---------- The data ----------
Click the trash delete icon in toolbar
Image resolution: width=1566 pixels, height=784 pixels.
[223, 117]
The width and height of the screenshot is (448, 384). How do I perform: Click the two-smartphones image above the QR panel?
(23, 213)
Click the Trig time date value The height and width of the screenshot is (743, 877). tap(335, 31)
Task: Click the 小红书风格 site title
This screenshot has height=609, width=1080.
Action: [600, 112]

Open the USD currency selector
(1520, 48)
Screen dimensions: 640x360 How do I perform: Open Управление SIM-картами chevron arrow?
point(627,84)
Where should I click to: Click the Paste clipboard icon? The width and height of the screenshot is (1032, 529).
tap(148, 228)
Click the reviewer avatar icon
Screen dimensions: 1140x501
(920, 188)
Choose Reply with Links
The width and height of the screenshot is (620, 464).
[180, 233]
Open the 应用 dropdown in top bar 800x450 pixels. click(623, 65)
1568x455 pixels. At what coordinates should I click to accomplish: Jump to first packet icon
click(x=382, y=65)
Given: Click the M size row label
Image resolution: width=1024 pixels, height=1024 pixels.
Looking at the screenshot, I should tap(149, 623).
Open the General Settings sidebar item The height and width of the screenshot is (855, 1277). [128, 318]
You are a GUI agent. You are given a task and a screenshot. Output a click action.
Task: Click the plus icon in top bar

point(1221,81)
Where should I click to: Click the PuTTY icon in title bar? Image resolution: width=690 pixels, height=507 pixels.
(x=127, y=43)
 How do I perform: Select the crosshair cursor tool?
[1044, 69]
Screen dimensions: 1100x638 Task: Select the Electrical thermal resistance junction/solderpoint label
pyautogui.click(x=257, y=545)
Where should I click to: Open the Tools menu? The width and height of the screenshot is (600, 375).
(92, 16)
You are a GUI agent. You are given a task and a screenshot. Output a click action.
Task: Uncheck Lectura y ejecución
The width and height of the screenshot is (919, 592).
----------
Instructions to follow:
The lines from the one containing "Click the Trig" through the last line of the records are to be transcribed exactly, with nothing else added.

Solution:
Click the Trig time date value The height and width of the screenshot is (743, 877). tap(335, 31)
Task: Click the 小红书风格 site title
This screenshot has height=609, width=1080.
Action: [600, 112]

Open the USD currency selector
(1520, 48)
Screen dimensions: 640x360 How do I perform: Open Управление SIM-картами chevron arrow?
point(627,84)
Where should I click to: Click the Paste clipboard icon? The width and height of the screenshot is (1032, 529).
tap(148, 228)
Click the reviewer avatar icon
Screen dimensions: 1140x501
(920, 188)
Choose Reply with Links
The width and height of the screenshot is (620, 464).
[180, 233]
Open the 应用 dropdown in top bar 800x450 pixels. click(623, 65)
1568x455 pixels. At what coordinates should I click to accomplish: Jump to first packet icon
click(x=382, y=65)
Given: Click the M size row label
Image resolution: width=1024 pixels, height=1024 pixels.
Looking at the screenshot, I should tap(149, 623).
Open the General Settings sidebar item The height and width of the screenshot is (855, 1277). [128, 318]
You are a GUI agent. You are given a task and a screenshot. Output a click action.
Task: Click the plus icon in top bar

point(1221,81)
Where should I click to: Click the PuTTY icon in title bar? Image resolution: width=690 pixels, height=507 pixels.
(x=127, y=43)
 How do I perform: Select the crosshair cursor tool?
[1044, 69]
Screen dimensions: 1100x638 Task: Select the Electrical thermal resistance junction/solderpoint label
pyautogui.click(x=257, y=545)
Where should I click to: Open the Tools menu? The width and height of the screenshot is (600, 375).
(92, 16)
You are a GUI agent. You are given a task and a screenshot. Output a click action.
Task: Uncheck Lectura y ejecución
The width and height of the screenshot is (919, 592).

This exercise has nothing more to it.